I absolutely love the par-3 17th, which is the final par-3 on this layout. It plays right around 200 yards from the tips and again fights a bit of a crosswind. Water guards the green short, but even those hit a little heavy should be enough to carry it. The green slopes from right to left, and some flowing earth bunkers will catch anything right of the green. It’s a picturesque hole and one of my favorites out there.
The final test at Iron Horse is a tough par 4. An elevated tee shot gives players full survey of the land in front of them and really frames the slight dogleg right. Some tree removal and pruning has opened up the landing area, but it is still a tough nut to crack. A creek that crosses at about 245 yards can make this a tough carry for the non-bomber. The long hitters can aim at the left greenside bunker as a target and feather a cut off of it to the middle of the fairway. From there, a solid iron leaves a final chance at a birdie.
The clubhouse and landscaping around it also got an upgrade and provides everything a player would need pre or post-round. And for my money, Iron Horse boasts one of the most unique logos in the area, so definitely consider picking up a cap or shirt with the distinct locomotive.
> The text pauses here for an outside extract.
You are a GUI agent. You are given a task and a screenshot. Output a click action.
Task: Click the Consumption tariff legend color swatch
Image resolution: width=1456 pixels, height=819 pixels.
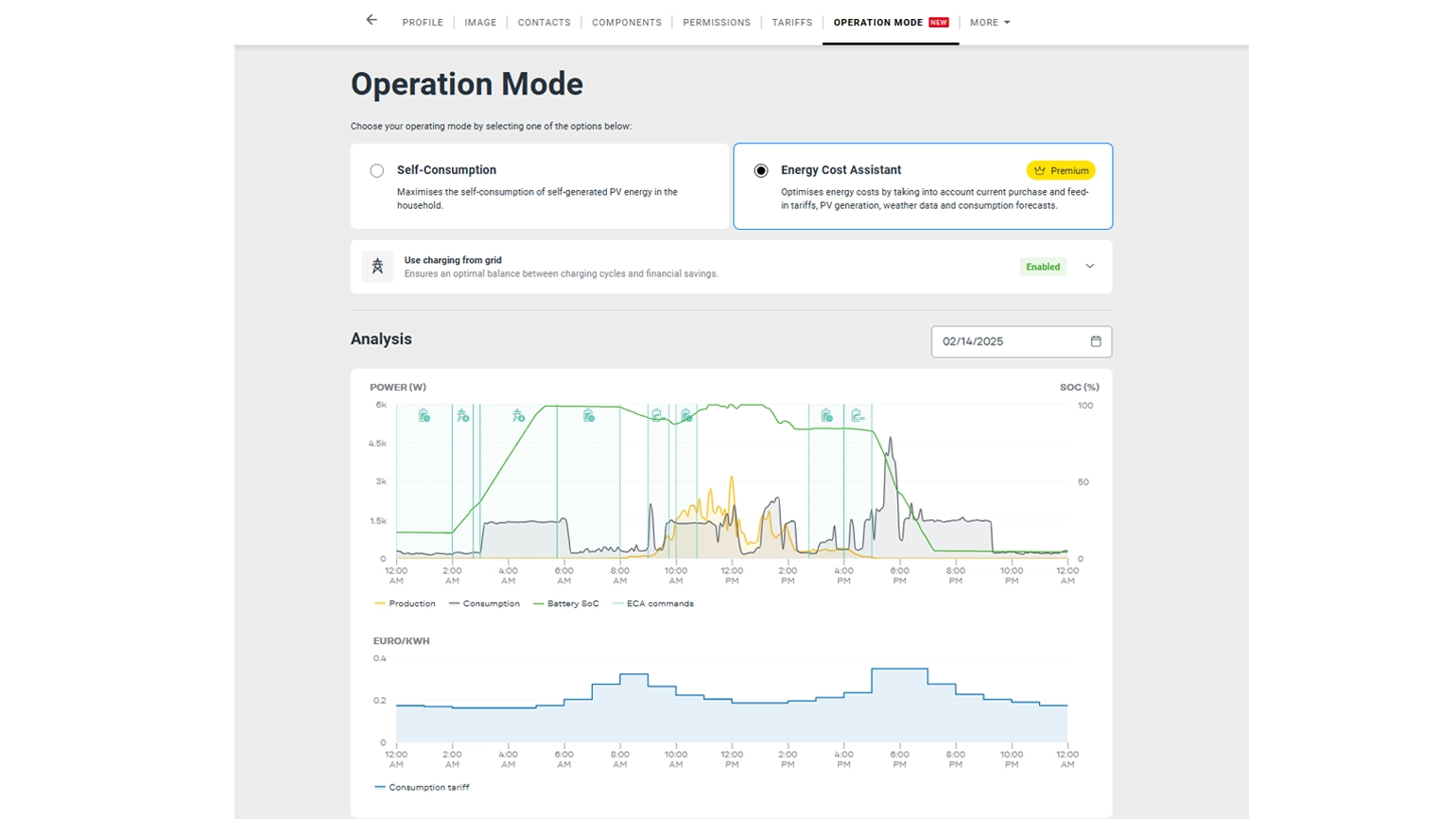point(380,787)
Another great addition to the course is the “legends of golf” mural on the large wall between No. 6 and No. 7. The mural, which features Annika Sorenstam, Byron Nelson, Kathy Whitworth, Jack Nicklaus, Tiger Woods and Arnold Palmer, is a great photo op as you make your way under the 820 bridge.
And don’t forget to stop for group photos near one of the three cabooses scattered across the property. One sits near the pavilion next to the clubhouse, another is near the 9th green and 7th tee, and the final one is next to the 15th green. They definitely reinforce the courses railroad-centric branding.
The update at Iron Horse was much needed and it has now worked its way back into the conversation for best course for the value in the Metroplex. If it has been a while since you made the trip to North Richland Hills, be sure to add this one back on your must-play list. You’ll love the changes.
“I’ve got two granddaughters who are into golf now and I talked to my wife about bringing them out here for sure. I want to be a good experience for them and everybody.” Brauer said.
A good experience for everybody. We agree.